BOOK TWO: THE EARTH UNDER THE MARTIANS
CHAPTER 7: THE MAN ON PUTNEY HILL
I spent that night in the inn that stands at the top of
Putney Hill, sleeping in a made bed for the first time since
my flight to Leatherhead. I will not tell the needless trouble
I had breaking into that house--afterwards I found the
front door was on the latch--nor how I ransacked every
room for food, until just on the verge of despair, in what
seemed to me to be a servant's bedroom, I found a rat-gnawed
crust and two tins of pineapple. The place had
been already searched and emptied. In the bar I afterwards
found some biscuits and sandwiches that had been over-looked.
The latter I could not eat, they were too rotten, but
the former not only stayed my hunger, but filled my pockets.
I lit no lamps, fearing some Martian might come beating
that part of London for food in the night. Before I went to
bed I had an interval of restlessness, and prowled from
window to window, peering out for some sign of these
monsters. I slept little. As I lay in bed I found myself thinking consecutively--a thing I do not remember to have done
since my last argument with the curate. During all the intervening time my mental condition had been a hurrying succession of vague emotional states or a sort of stupid receptivity. But in the night my brain, reinforced, I suppose, by
the food I had eaten, grew clear again, and I thought.
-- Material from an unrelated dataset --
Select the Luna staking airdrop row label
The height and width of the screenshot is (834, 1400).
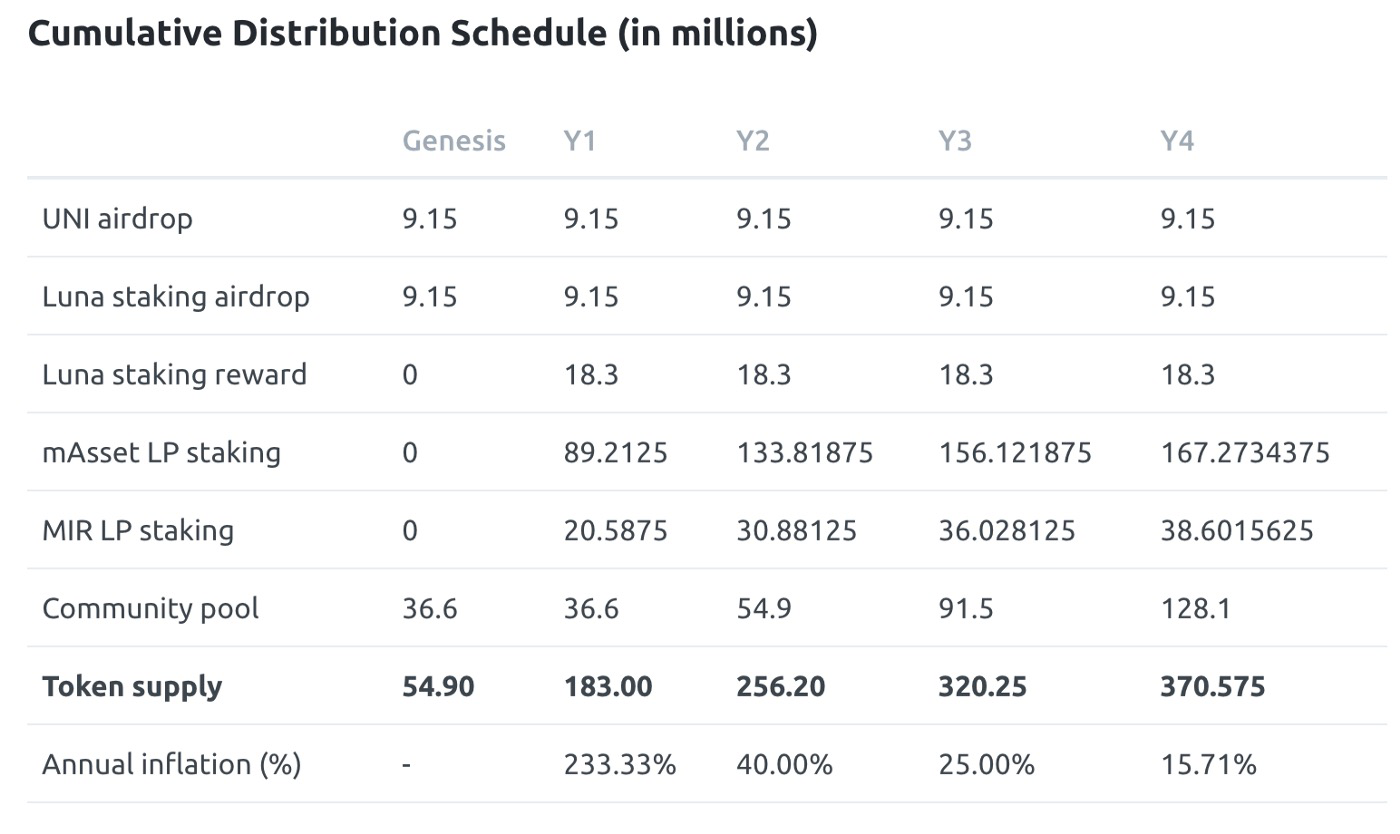pyautogui.click(x=175, y=296)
Three things struggled for possession of my mind: the
killing of the curate, the whereabouts of the Martians, and
the possible fate of my wife. The former gave me no sensation of horror or remorse to recall; I saw it simply as a thing
done, a memory infinitely disagreeable but quite without the
quality of remorse. I saw myself then as I see myself now,
driven step by step towards that hasty blow, the creature of
a sequence of accidents leading inevitably to that. I felt no
condemnation; yet the memory, static, unprogressive, haunted
me. In the silence of the night, with that sense of the nearness of God that sometimes comes into the stillness and the
darkness, I stood my trial, my only trial, for that moment of
wrath and fear. I retraced every step of our conversation from
the moment when I had found him crouching beside me,
heedless of my thirst, and pointing to the fire and smoke
that streamed up from the ruins of Weybridge. We had been
incapable of co-operation--grim chance had taken no heed
of that. Had I foreseen, I should have left him at Halliford.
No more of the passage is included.